Görevin kapsamı - Söyleşi metninde "Yurtdışı için yeni" ile başlayıp "albüm mü hazırlayacaksınız?" ile biten kısmı, "Fransızca" ifadesini "İspanyolca" ile değiştirerek yeniden yazın.

Belge alıntısı -
▽

Söylüyorum ama yetmiyor. Bu konuda konuşacak lafım olduğu için altını çiziyorum. Müziğin dışında böyle şeyleri söylemeyi sevmem, yapmam da aslında. Ama bu sefer yapmak istedim, çünkü benden etkilenecek bir miktar insan olduğunu düşünüyorum. Tabii ki şöyle ol, böyle ol demek aptalca bir yol olabilir, ama bu da bir yol nihayetinde...

"İkiye bölünmüş gibiyim"
Yurtdışı için yeni projeleriniz var mı? Jose Carreras ve Ricky Martin’le düet yaptınız. Voice Male ile çalıştınız, eski albümünüz Avrupa’da da çıktı...
O albüm, Avrupa pazarına yönelik, özellikle orası için düşünülmüş değildi. Kızımızı Avrupa’da biraz tanıtalım, nasıl şarkı söylüyor gösterelim, böyle bir altyapı oluşturalım dediler. Türkiye için yapılan albümden iyi şarkıları seçtiler ve bir albüm hazırlandı. Ama şimdi "Buradan ayrı bir şey yapalım" noktasına geldik. İngilizce, hatta Fransızca şarkıların da yer aldığı bir albüm yapacağız.

Yurtdışı için sıfırdan yeni bir albüm mü hazırlayacaksınız?

△

Veri kümesinden kesit -
▽

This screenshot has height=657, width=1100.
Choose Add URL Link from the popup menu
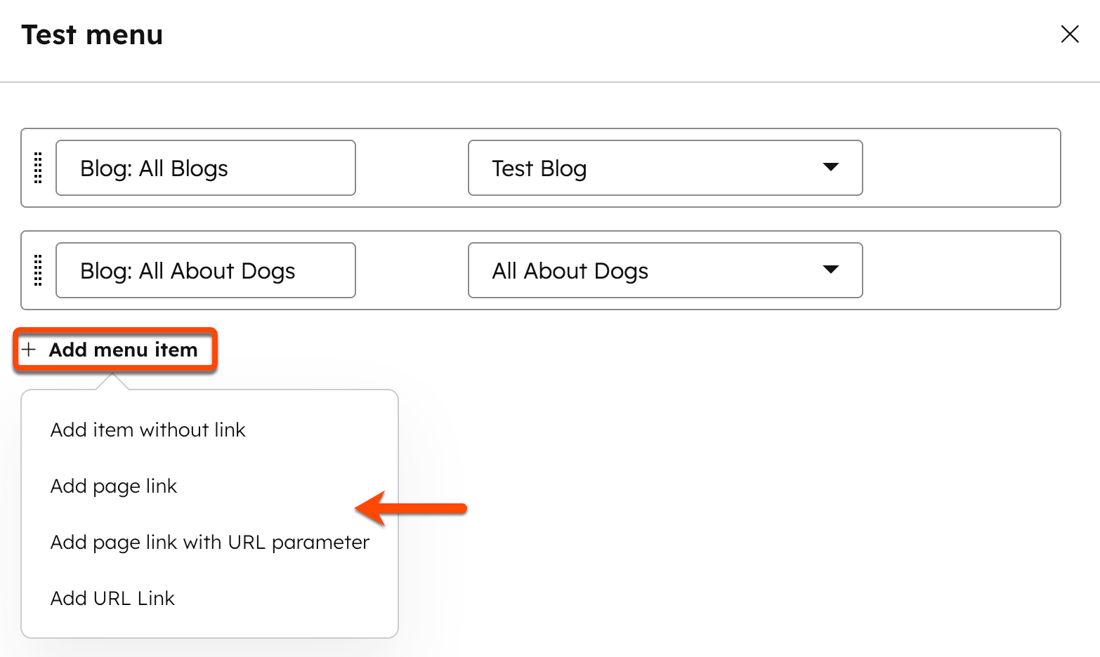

△

Yazılı yanıt -
Yurtdışı için yeni projeleriniz var mı? Jose Carreras ve Ricky Martin’le düet yaptınız. Voice Male ile çalıştınız, eski albümünüz Avrupa’da da çıktı...
O albüm, Avrupa pazarına yönelik, özellikle orası için düşünülmüş değildi. Kızımızı Avrupa’da biraz tanıtalım, nasıl şarkı söylüyor gösterelim, böyle bir altyapı oluşturalım dediler. Türkiye için yapılan albümden iyi şarkıları seçtiler ve bir albüm hazırlandı. Ama şimdi "Buradan ayrı bir şey yapalım" noktasına geldik. İngilizce, hatta İspanyolca şarkıların da yer aldığı bir albüm yapacağız.

Yurtdışı için sıfırdan yeni bir albüm mü hazırlayacaksınız?